Suppose you have a taut string, and you pinch it firmly at the middle, so that the middle is immobile but the string has the same tension throughout.

Then you start vibrating one end of the string. I would think that the wave could not propagate past the middle of the string, because you have fixed that point. The second half of the string won't move for that reason.

So instead, you stop pinching the string, and allow the vibrations to occur at such a frequency as to activate the second mode of oscillation of your string.

With this mode in action, you once again pinch the string in the middle. The standing wave will continue uninterrupted, because this point was a node - it was fixed anyway.

This is a very unintuitive result to me. I would intuitively think that pinching the string would somehow isolate the two halves from one another, and make it impossible for energy to be supplied from the initial end to affect the opposite end, but this is not so. The best explanation that has come to me is that, although the displacement and velocity of the infinitesimal pinched segment is held to be zero, its tension oscillates, and this enables energy to be transmitted through it. Is this the explanation, or is there something else to it?

 

[mathman]

This is a very unintuitive result to me. I would intuitively think that pinching the string would somehow isolate the two halves from one another, and make it impossible for energy to be supplied from the initial end to affect the opposite end, but this is not so.

After you let go of the pinch, energy got redistributed. After the second pinch both parts would continue to vibrate, but at an amplitude lower than at the half you started with before unpinching.

I don't see a problem, unless I'm missing something.

 

[Gokul43201]

This is a very unintuitive result to me. I would intuitively think that pinching the string would somehow isolate the two halves from one another, and make it impossible for energy to be supplied from the initial end to affect the opposite end, but this is not so.

Why should pinching prevent energy from traversing the midpoint? All that the pinching ensures is that the displacement be zero there.

 

[cesiumfrog]

It doesn't look to me like energy is being transmitted across the pinch. (Gokul, pinching should also prevent tensions on either side being coupled.)

 

[berkeman]

Remember what a standing wave is. It's a left-travelling wave and a right-travelling wave. You have to have both in place before you get a standing wave. When you pluck the string to start the 2nd harmonic vibration, there is a transient period before the node forms in the middle, right?

Does that help to answer the question? The displacement in the middle is only zero after the 2nd traveling wave comes back and the system settles.

 

[Claude Bile]

I think cesiumfrog hits the nail on the head, if you pinch a section of the string, the tension from one half is no longer "connected" or coupled to the second half, which results in the wave being unable to propagate past the "pinch".
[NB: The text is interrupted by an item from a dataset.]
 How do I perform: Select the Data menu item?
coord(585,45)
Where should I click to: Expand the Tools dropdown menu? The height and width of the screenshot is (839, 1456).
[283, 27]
In short - pinching at the node has a drastic effect on the system, it is not as passive as it may first appear.

Claude.

 

[AlephZero]

Why should pinching prevent energy from traversing the midpoint? All that the pinching ensures is that the displacement be zero there.

That depends what the OP means by "pinch" and whether we are talking about an idealised thought experiement or a real experiment.
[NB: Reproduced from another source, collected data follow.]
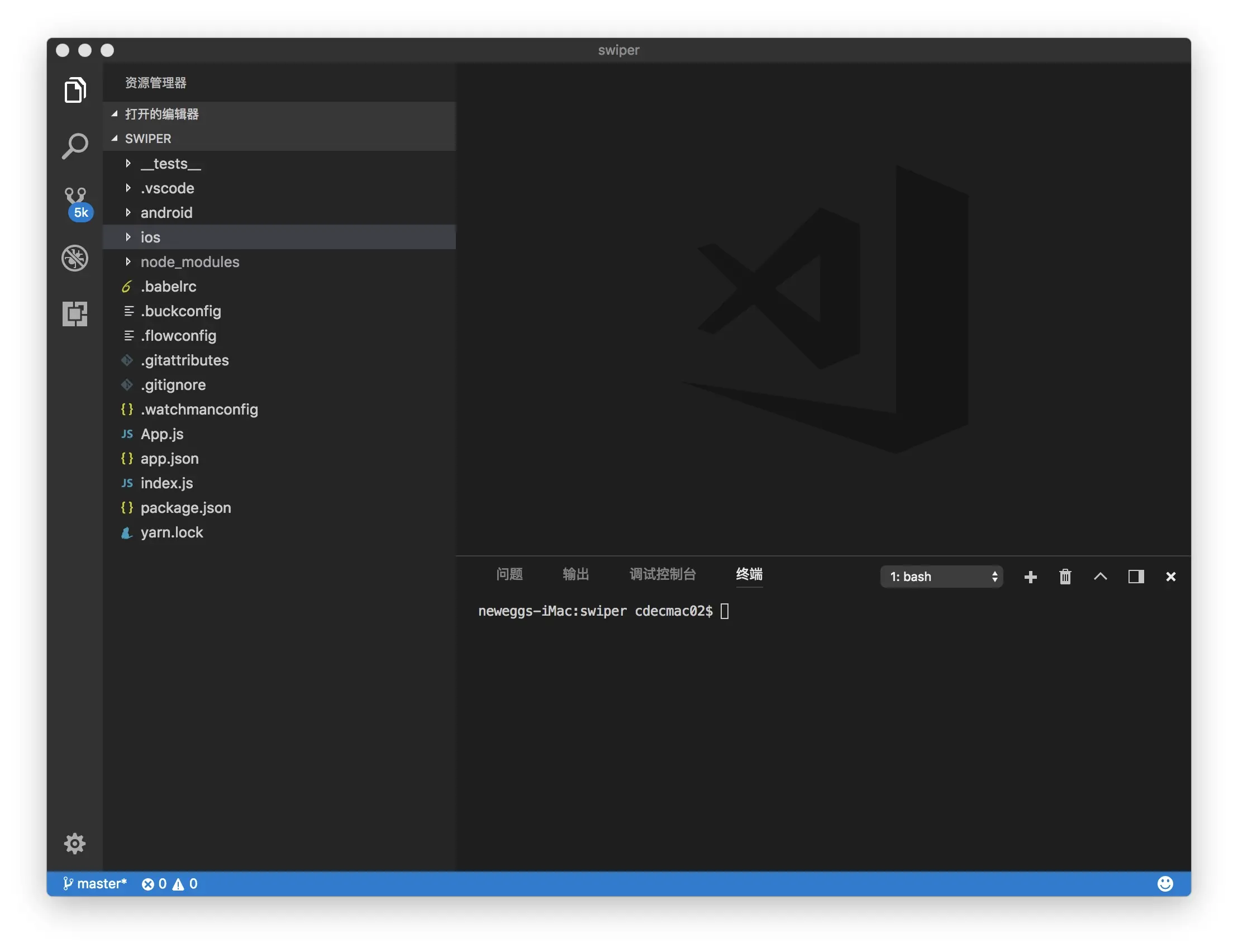Click the errors and warnings counter
1238x952 pixels.
[169, 883]
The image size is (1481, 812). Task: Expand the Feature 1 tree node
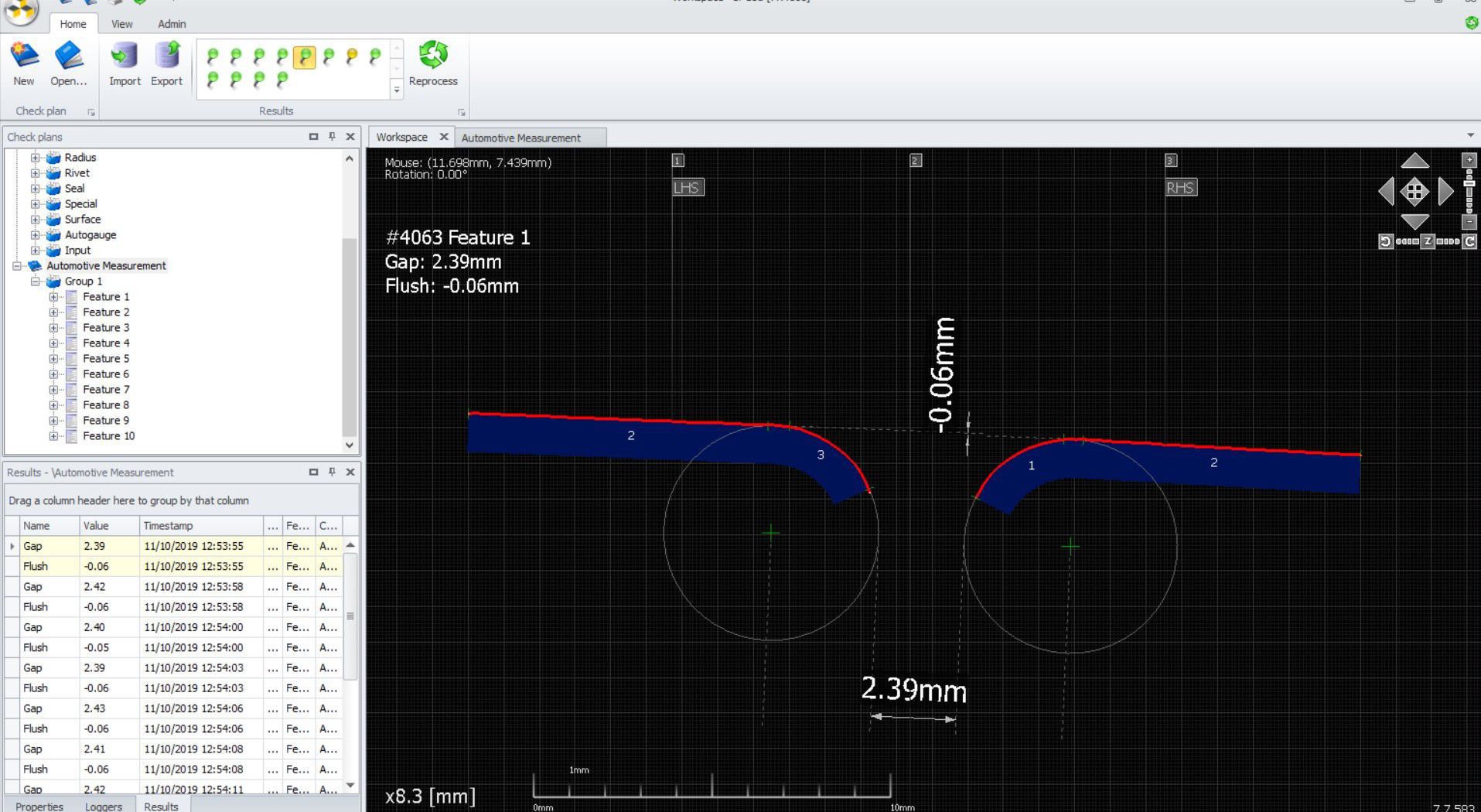(x=53, y=296)
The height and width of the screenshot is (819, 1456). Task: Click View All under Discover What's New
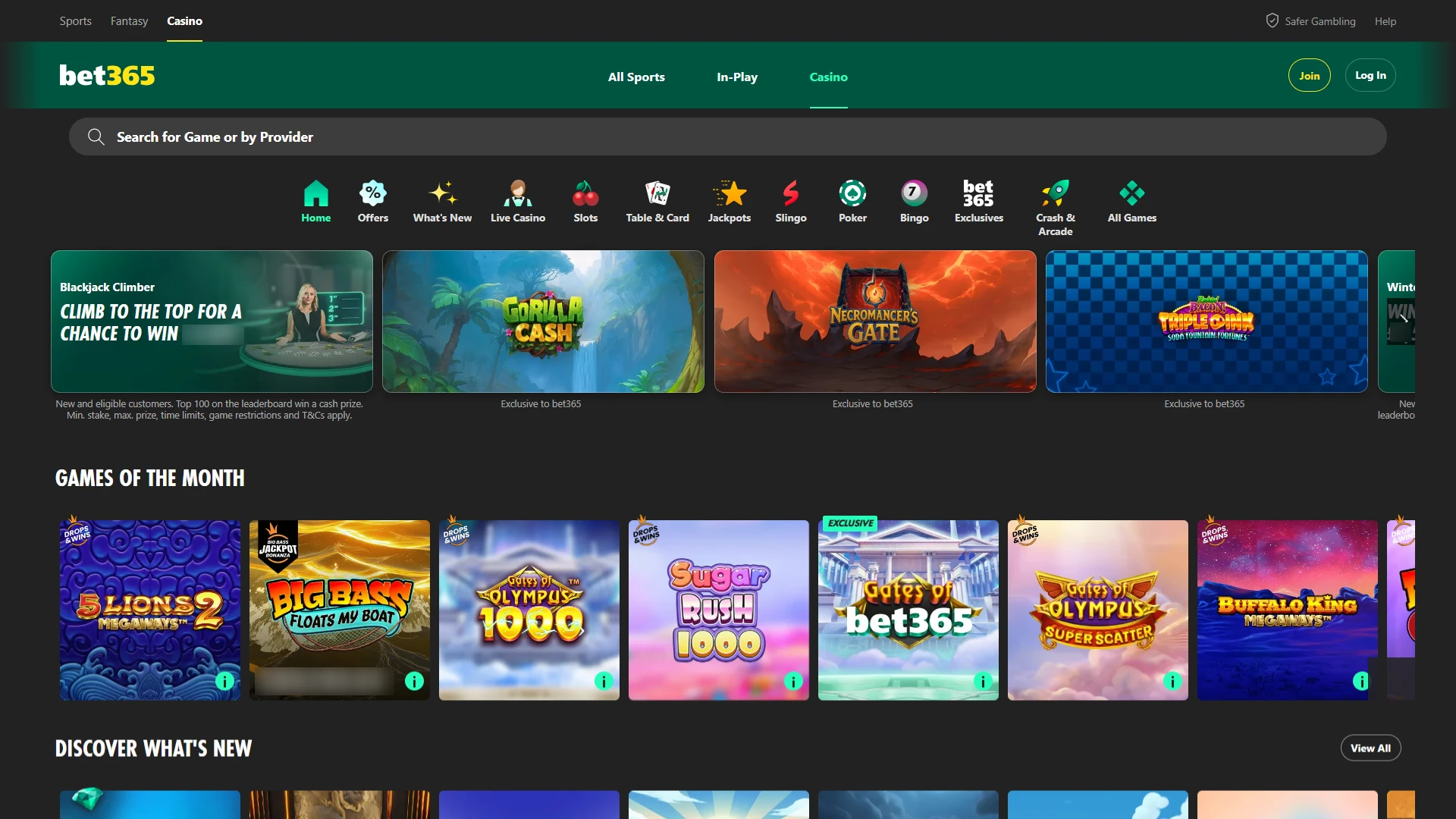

You could interpret "pinching" the string (between finger and thumb) as enforcing zero displacement and zero slope, compared with "touching" the string which enforces zero displacement but not zero slope.

With that interpretation, pinching would stop energy transmission in a transverse wave, but touching would not.

But in practice you would not completely stop rotation of something like a vibrating guitar string by pinching with your fingers, so there would still be some energy tranmission.

 

[Gokul43201]

It doesn't look to me like energy is being transmitted across the pinch. (Gokul, pinching should also prevent tensions on either side being coupled.)

I believe this is only true for a medium with zero stiffness. Most real materials, (guitar strings, electrical cables, plumbing lines) however, will transmit energy past a point that is rigidly anchored.